Bernardo and Collier arrive in Monte Carlo, and enter the hotel where an unidentified Jake had checked in. Bernardo tells the lobby his own name, and finds out that Jake checked in under his name. The lobby tells them that he went to the beach, and Bernardo finds Jake covering the topless female sunbathers with hand towels. Bernardo removes them, but accidentally includes a sensitive, aged sunbather, who reports him to the police for sexual harassment. Bernardo is promptly arrested. After being released from prison by Collier, Bernardo's twitching sensation is increasing, and he tells her that having Jake with him turns him insane every time Jake causes trouble. In the diner, Collier advises him to stay calm so he will be fine. When he hears the piano tune and is annoyed by twitches, he rushes for it and finds Jake. When Jake finds Collier, he departs the building, causing Bernardo to chase after him, but causing the police to follow them.

Bernardo is almost pinned down by the statue of Virgin Mary, and Jake reminds him about the incident. They finally sidestep from the police chase, but Jake is handcuffed by Collier who demands to take him with her. Bernardo does not surrender and sets up the trap, installing a fake corridor in the airport, but Jake escapes in a truck.

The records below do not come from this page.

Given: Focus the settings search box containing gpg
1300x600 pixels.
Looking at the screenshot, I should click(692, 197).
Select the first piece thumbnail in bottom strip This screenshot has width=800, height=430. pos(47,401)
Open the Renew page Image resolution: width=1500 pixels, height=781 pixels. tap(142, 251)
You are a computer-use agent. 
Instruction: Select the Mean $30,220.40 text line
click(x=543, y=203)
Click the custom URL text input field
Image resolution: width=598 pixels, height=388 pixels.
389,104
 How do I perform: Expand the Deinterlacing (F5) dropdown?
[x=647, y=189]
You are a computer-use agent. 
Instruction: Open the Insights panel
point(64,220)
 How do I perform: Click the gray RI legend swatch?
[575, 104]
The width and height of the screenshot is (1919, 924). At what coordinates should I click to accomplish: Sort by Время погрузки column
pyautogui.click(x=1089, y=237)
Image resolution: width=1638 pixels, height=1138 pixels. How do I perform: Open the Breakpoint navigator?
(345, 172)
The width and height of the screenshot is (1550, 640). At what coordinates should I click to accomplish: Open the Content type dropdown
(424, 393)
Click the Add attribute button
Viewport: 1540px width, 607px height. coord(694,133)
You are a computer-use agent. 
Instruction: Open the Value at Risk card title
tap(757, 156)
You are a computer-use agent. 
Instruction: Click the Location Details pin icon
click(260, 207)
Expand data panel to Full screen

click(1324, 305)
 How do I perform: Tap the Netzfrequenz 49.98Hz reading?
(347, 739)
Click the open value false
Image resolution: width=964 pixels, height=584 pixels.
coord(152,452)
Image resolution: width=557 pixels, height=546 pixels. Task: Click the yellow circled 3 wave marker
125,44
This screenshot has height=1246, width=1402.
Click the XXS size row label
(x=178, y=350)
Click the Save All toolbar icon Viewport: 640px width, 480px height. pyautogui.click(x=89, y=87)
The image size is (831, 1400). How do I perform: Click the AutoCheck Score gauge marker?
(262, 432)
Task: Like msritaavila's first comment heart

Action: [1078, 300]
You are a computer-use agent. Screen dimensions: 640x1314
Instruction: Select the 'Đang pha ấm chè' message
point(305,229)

Bernardo is arrested again. In the police station, Bernardo madly recalls Jake's practical jokes and tells them that it caused his compulsive behaviour. Dr. Collier feels remorse, so she allows him and Jake to depart back to Italy.

As Bernardo and Jake meet Guido, whose heart condition is recuperating, Guido strangles Jake for revenge because of the death of his wife. Bernardo breaks them apart, and Jake states his reason of vengeance that he had married 'Giovanna', who claimed to be Guido's wife, but realized that 'she' was actually a man disguised as a woman. Sofia approaches with her new surgical body parts, and tells the police to arrest Jake for his insanity. Dr. Collier intervenes and declares Jake a "free man", so he is released. Bernardo scolds Sofia for her abnormal femininity and her obsession with plastic surgery, and dumps her. He then persuades his father to let him take over the factory. Guido asks to call over Dr. Caputo, but his son realizes that he is dead. Bernardo later falls in love with Dr. Collier while Jake enjoys his marching dance with other patients.

Later, Bernardo marries Dr. Collier and becomes Jake's assistant, but then pretends to dislike the cream cheese the way Guido did. He visits Jake in the office, and gets a headache. Jake uses a "relocating pain" again by hitting Puccini's leg with a golf club. Bernardo runs away while Jake tries to finish the "treatment".

== Cast ==
- Ezio Greggio as Bernardo Puccini
- Mel Brooks as Jake Gordon
- Julie Condra as Dr. Babara Collier
- Gianfranco Barra as Guido Puccini
- Randi Ingerman as Sofia
- John Karlsen as Dr. Caputo
- Enzo Iacchetti as the factory guard
- Robert Dawson as Dr. Hugo
- Sofia Milos as the woman in airport

==Reception==
Aaron Beierle of DVD Talk called the film "oddly watchable, taking a thin plot and stringing it together with some slapstick gags that the actors overplay strangely, making the moments that do work seem almost accidental." He wrote further that "there's a certain amateurish charm about the whole thing that lets a few laughs slip through. But 'Screw Loose' is still quite a few screws short of a good picture." He found Brooks' performance to be lacking the "spark" of his previous acting efforts. Nathan Rabin of The A.V. Club wrote, "As a vehicle for the good-natured comic stylings of Greggio, Screw Loose is hopelessly broad, lazy, and underdeveloped. As a film-length argument for a mandatory retirement age for slapstick comics, it's all too convincing."

Film critic David Bleier, writing in TLA's 2004 Video & DVD Guide, rated it one out of four stars. He stated, "While Greggio and company obviously aim for the old-school comedy style of Buster Keaton and Jacques Tati, they fall well below the mark. Painful one-liners, sloppy slapstick and zero comic timing sink this quickly." Critic Leonard Maltin awarded it two out of four stars and wrote, "Brooks hams it up, but the results are only sporadically funny."